▶ Aim
Please write out the lines of the records below word for word, from the line with "五月 (90, 160)" to the line with "SCOREP_SAMPLING_EVENTS (94, 1428)", including both. Omit the pictures.

▶ Given data
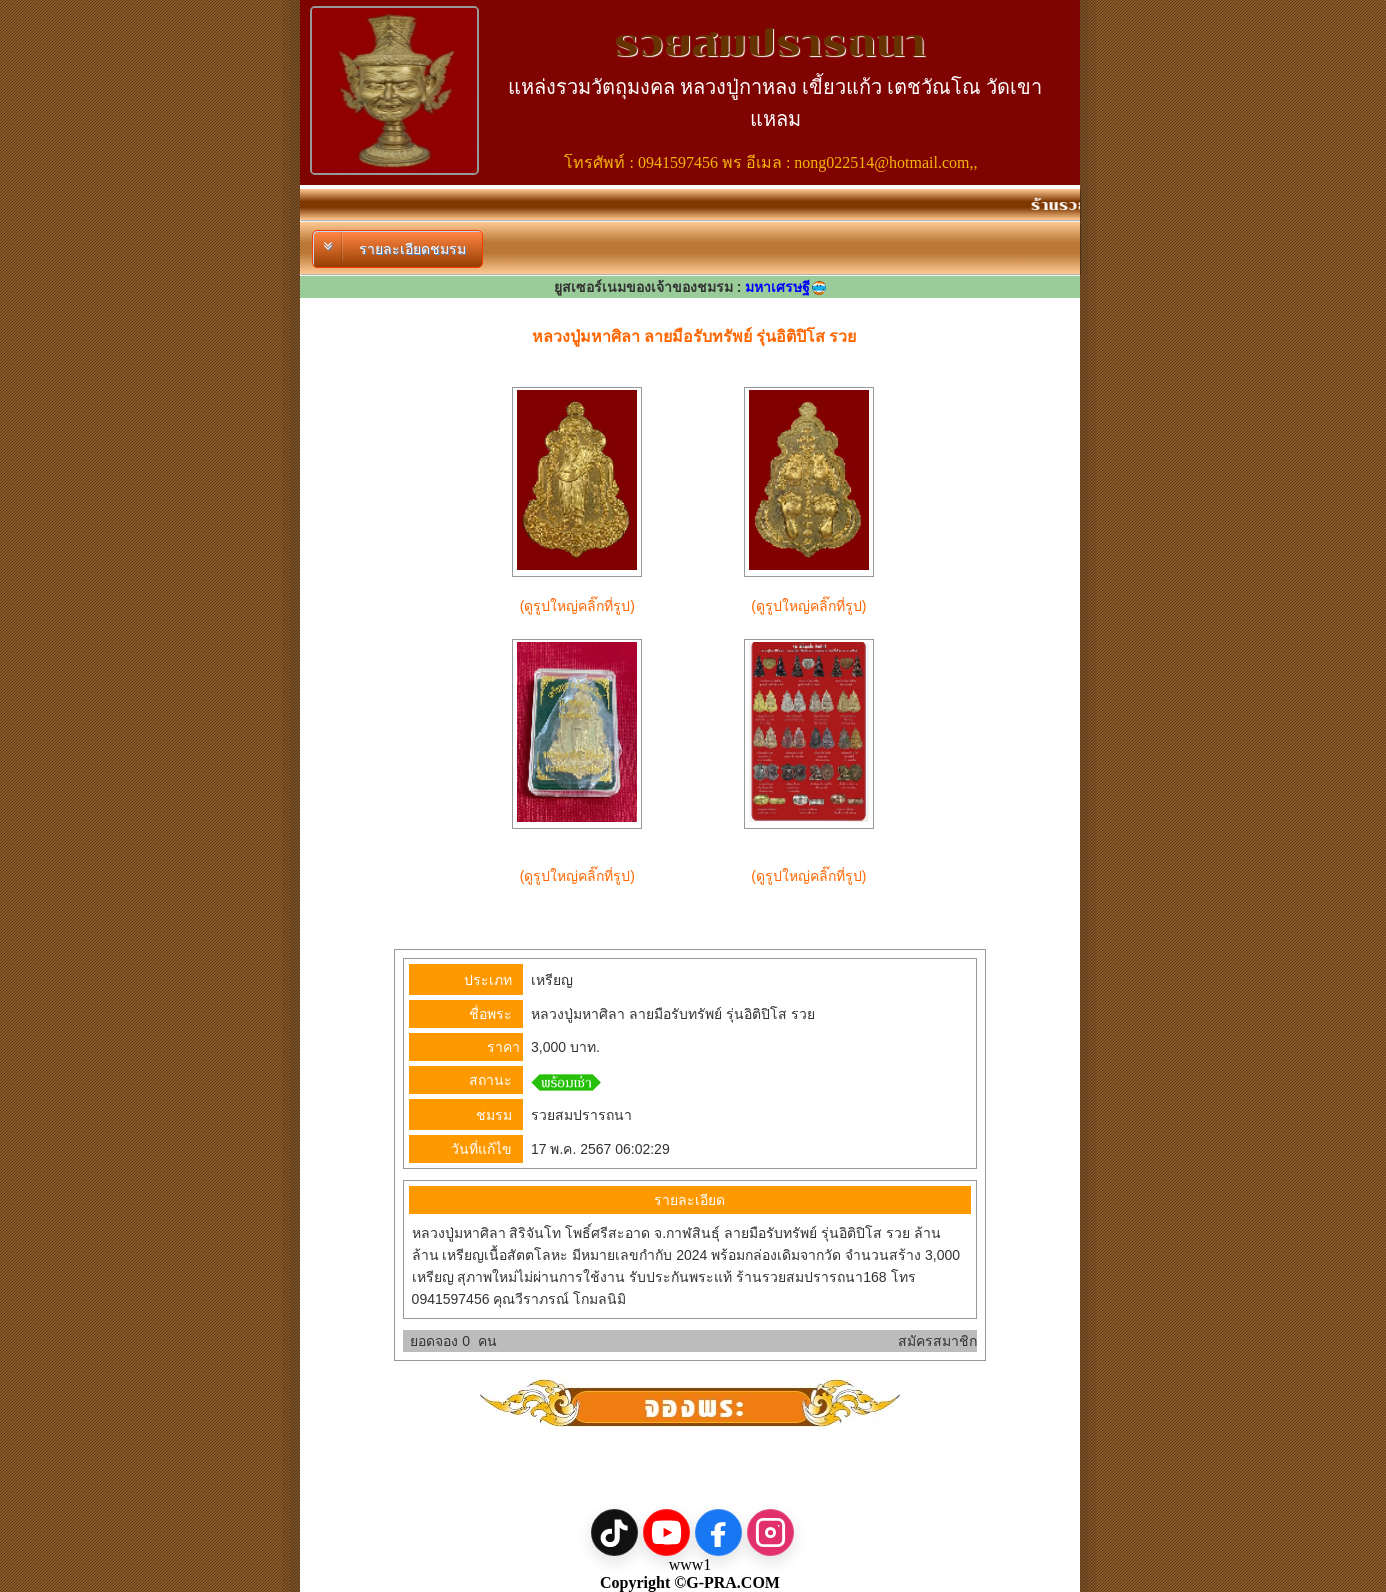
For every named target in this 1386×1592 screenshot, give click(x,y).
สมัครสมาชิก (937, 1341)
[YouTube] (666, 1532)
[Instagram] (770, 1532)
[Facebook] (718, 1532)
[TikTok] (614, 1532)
--
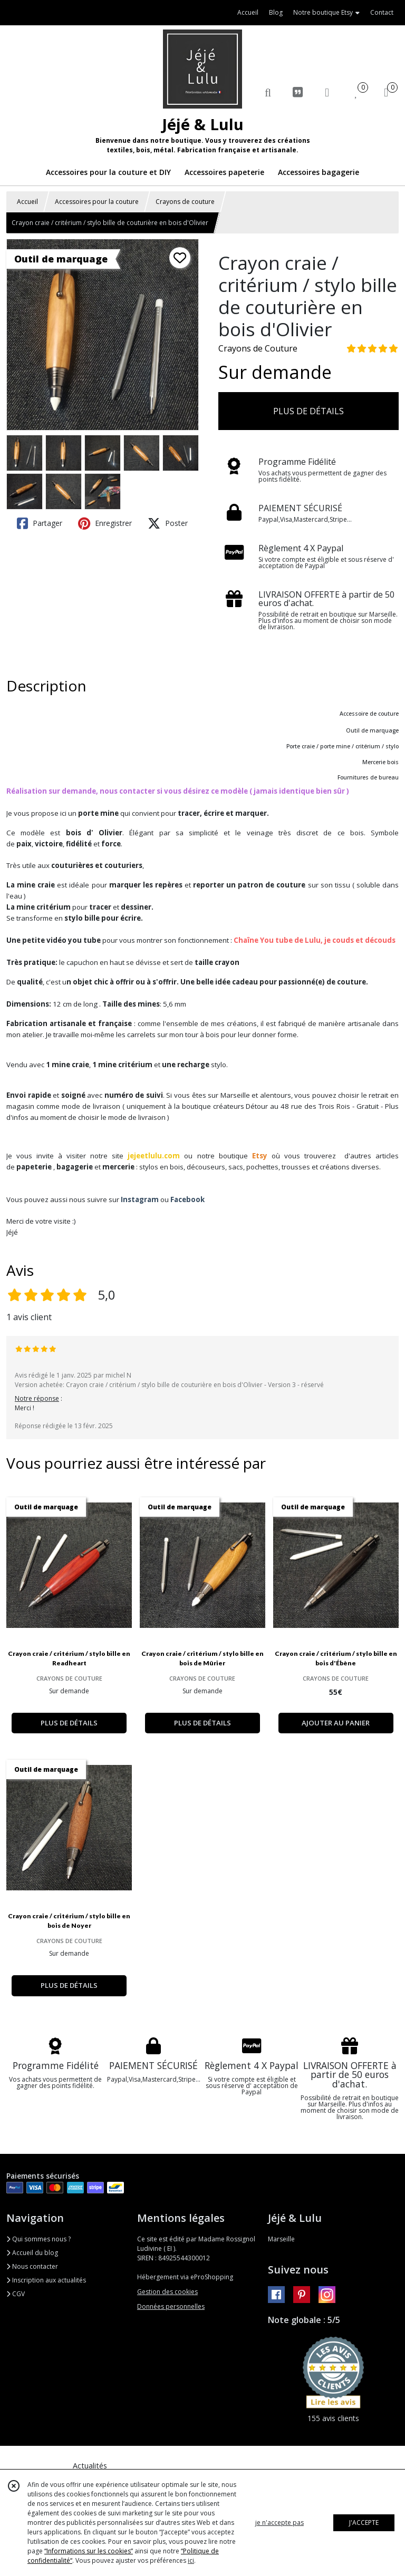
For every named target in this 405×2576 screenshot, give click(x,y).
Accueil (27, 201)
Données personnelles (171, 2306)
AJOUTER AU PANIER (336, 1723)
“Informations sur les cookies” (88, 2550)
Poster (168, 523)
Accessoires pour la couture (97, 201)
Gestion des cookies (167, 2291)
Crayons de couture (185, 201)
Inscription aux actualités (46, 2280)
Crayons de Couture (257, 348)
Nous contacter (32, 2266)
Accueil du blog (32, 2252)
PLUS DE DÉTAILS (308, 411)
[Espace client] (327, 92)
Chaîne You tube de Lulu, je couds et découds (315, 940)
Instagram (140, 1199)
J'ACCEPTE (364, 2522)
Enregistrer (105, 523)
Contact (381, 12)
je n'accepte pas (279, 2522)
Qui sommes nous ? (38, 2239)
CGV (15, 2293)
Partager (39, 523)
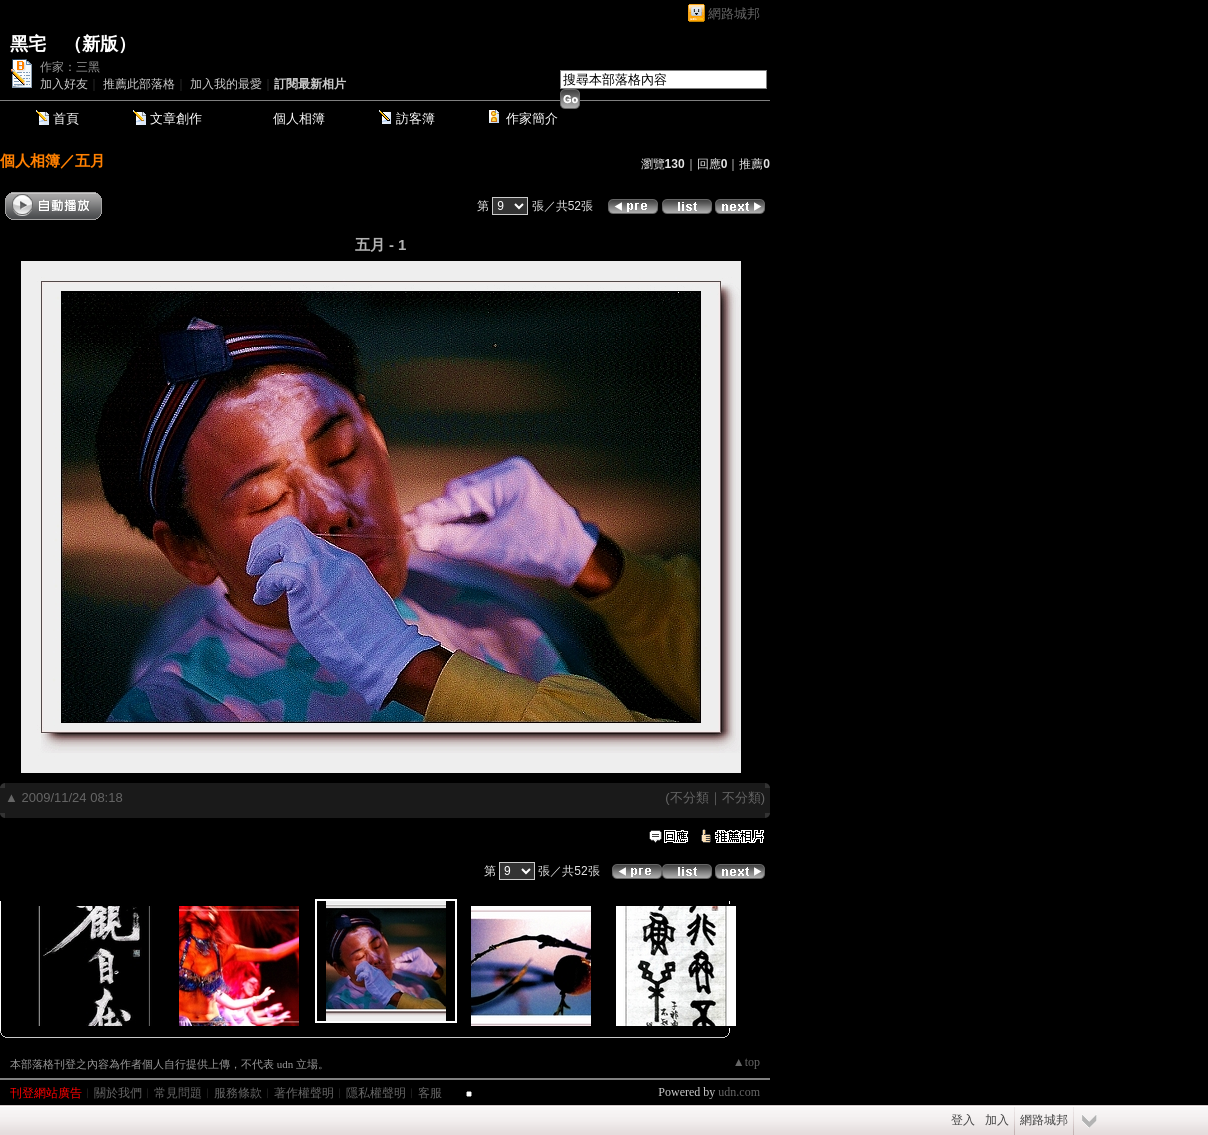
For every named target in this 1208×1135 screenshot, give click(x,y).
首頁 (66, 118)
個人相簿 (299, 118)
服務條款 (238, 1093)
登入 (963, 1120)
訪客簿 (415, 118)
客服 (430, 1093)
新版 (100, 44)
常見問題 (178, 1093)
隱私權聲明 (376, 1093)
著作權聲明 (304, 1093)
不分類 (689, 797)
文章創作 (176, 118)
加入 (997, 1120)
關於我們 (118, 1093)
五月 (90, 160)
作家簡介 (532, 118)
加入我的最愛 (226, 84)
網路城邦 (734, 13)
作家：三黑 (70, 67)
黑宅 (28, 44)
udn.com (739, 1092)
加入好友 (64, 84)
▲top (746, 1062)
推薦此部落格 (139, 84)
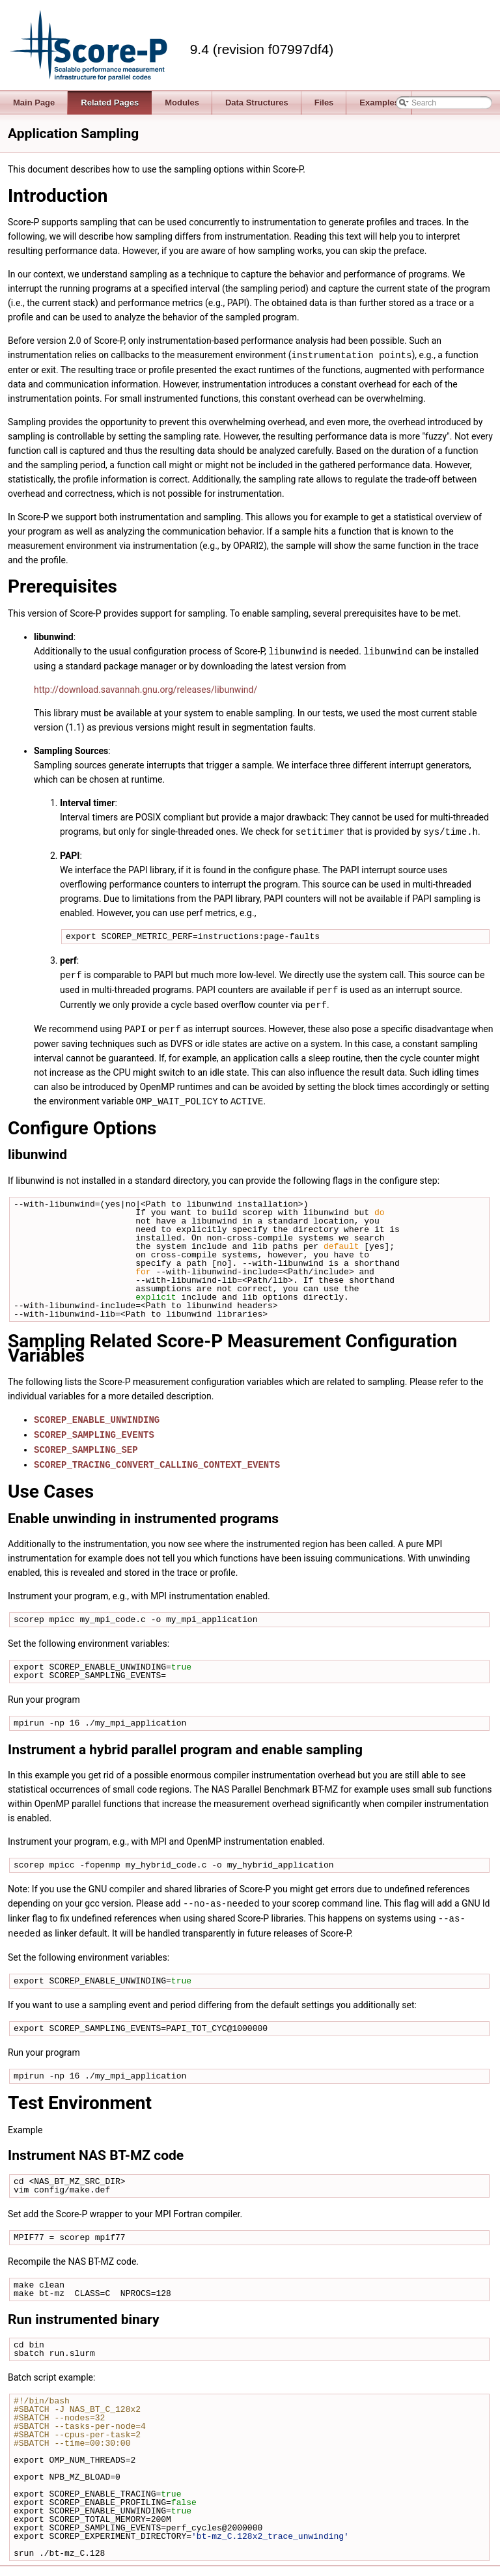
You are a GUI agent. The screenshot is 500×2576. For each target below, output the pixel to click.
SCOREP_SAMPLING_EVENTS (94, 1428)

▶ Answer for this exercise
五月 (90, 160)
作家簡介 (532, 118)
加入我的最愛 (226, 84)
網路城邦 (734, 13)
作家：三黑 (70, 67)
黑宅 (28, 44)
udn.com (739, 1092)
加入好友 (64, 84)
▲top (746, 1062)
推薦此部落格 (139, 84)
You are a GUI agent. The screenshot is 500×2576. For each target below, output the pixel to click.
SCOREP_SAMPLING_EVENTS (94, 1428)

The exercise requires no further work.